*Zu bearbeitende Aufgaben:*
1) Beantworte die folgenden Fragen zum Sitzungsprotokoll unten, jeweils kurz:
(a) Welche Sitzung wird eröffnet?
(b) Welche Abgeordneten sind krank gemeldet?
(c) Wem wird das Wort zur Regierungserklärung erteilt?
2) Entnimm sämtlichen Datensätzen weiter unten jede Zeile unverändert. Lass die Bilder dabei weg.

Protocol of the Session on October 29, 2003

Meine Damen und Herren! Ich eröffne die 52. Sitzung des 13. Landtags von Baden-Württemberg und begrüße Sie.

Urlaub für heute habe ich Herrn Abg. Junginger und für heute Vormittag Herrn Abg. Reichardt erteilt.

Krank gemeldet sind die Herren Abg. Braun und Kaufmann.

Dienstlich verhindert ist Herr Minister Köberle.

(Unruhe)

Wir treten in die Tagesordnung ein. Ich darf Sie bitten, Ihre Plätze einzunehmen und nach Möglichkeit die Gespräche einzustellen.

Ich rufe Punkt 1 der Tagesordnung auf:

Regierungserklärung – Tatkraft für Baden-Württemberg – Mit Mut zu Veränderungen neue Dynamik entfesseln – und Aussprache

Das Wort zur Regierungserklärung erteile ich Herrn Ministerpräsident Teufel.

(Anhaltende Unruhe)

Ich darf Sie nochmals bitten, die Gespräche einzustellen.

*Auszüge aus Datensätzen:*

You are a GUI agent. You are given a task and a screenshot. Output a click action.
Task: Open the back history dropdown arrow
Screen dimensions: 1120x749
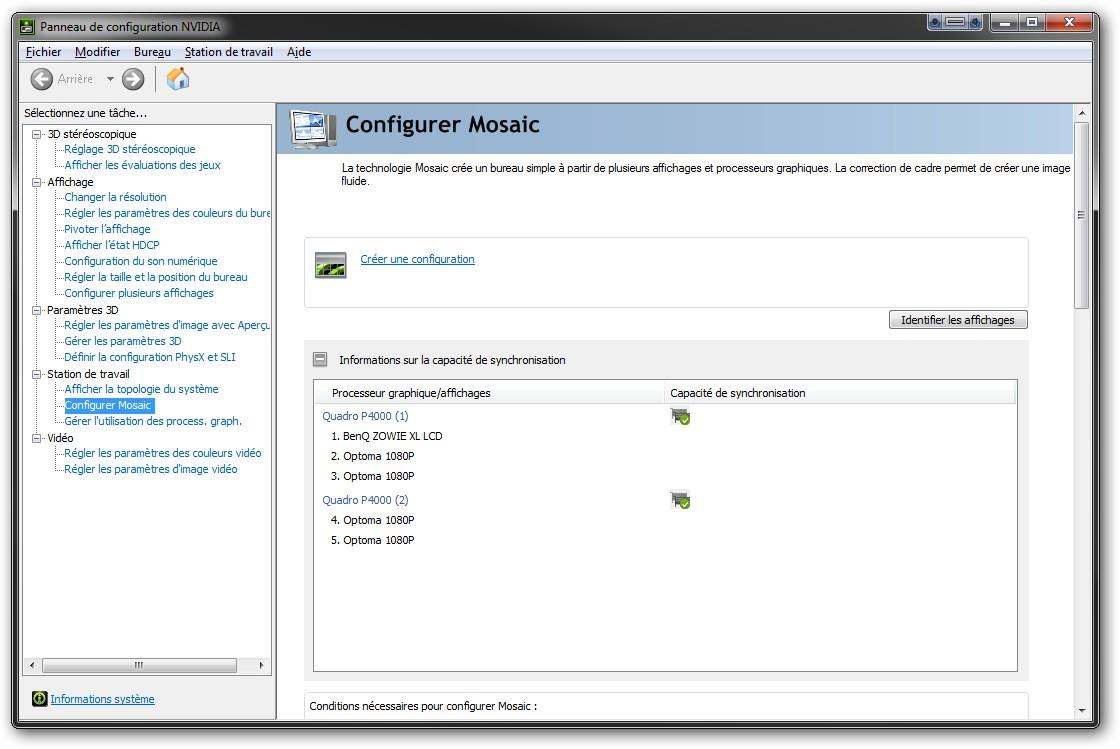(110, 79)
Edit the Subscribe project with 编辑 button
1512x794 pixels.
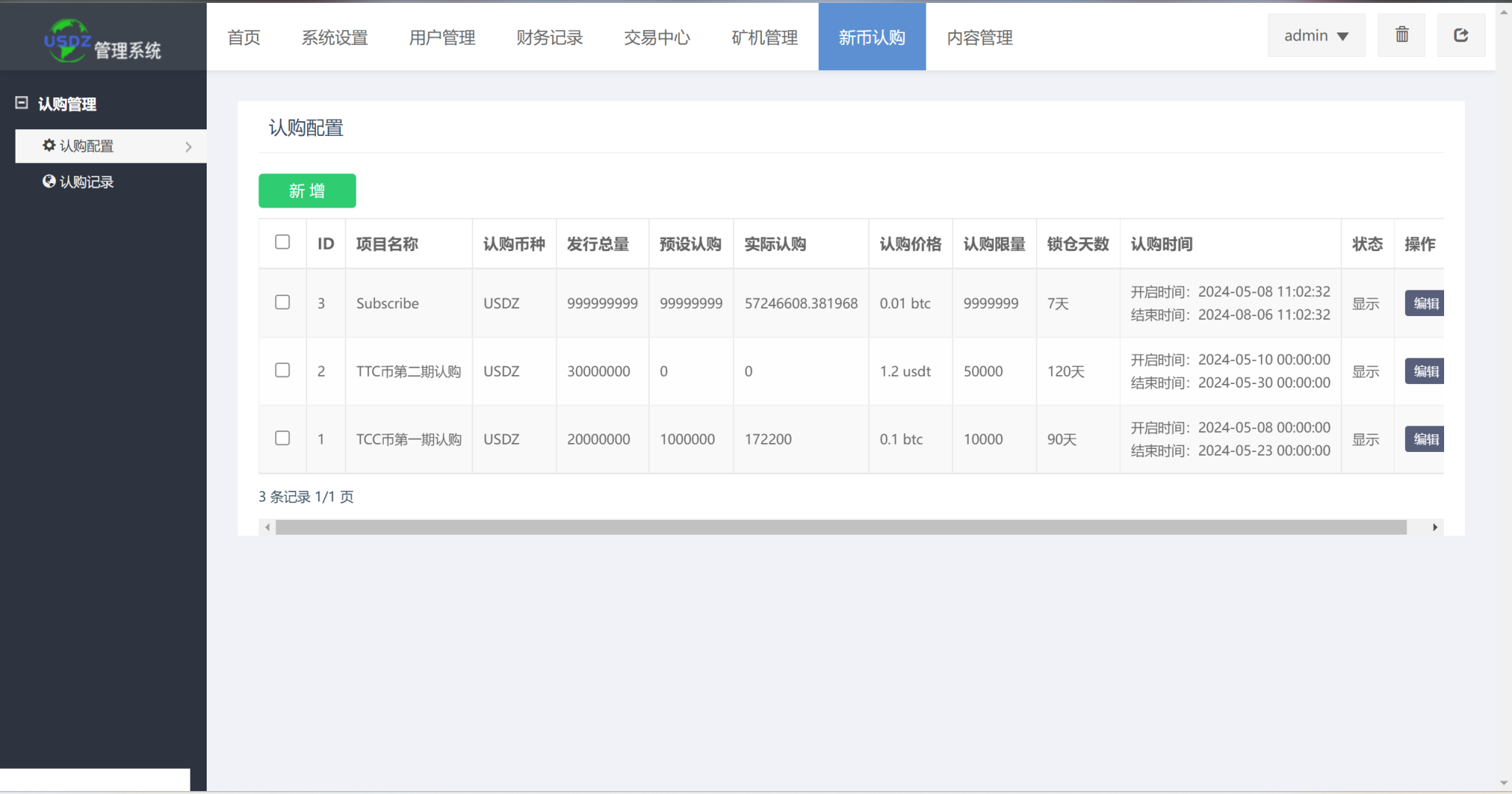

*Lösungen:*
1)
(a) Die 52. Sitzung des 13. Landtags von Baden-Württemberg.
(b) Die Herren Abg. Braun und Kaufmann.
(c) Herrn Ministerpräsident Teufel.

2)
You are a GUI agent. You are given a task and a screenshot. Output a click action.
Task: Open the back history dropdown arrow
Screen dimensions: 1120x749
(110, 79)
Edit the Subscribe project with 编辑 button
1512x794 pixels.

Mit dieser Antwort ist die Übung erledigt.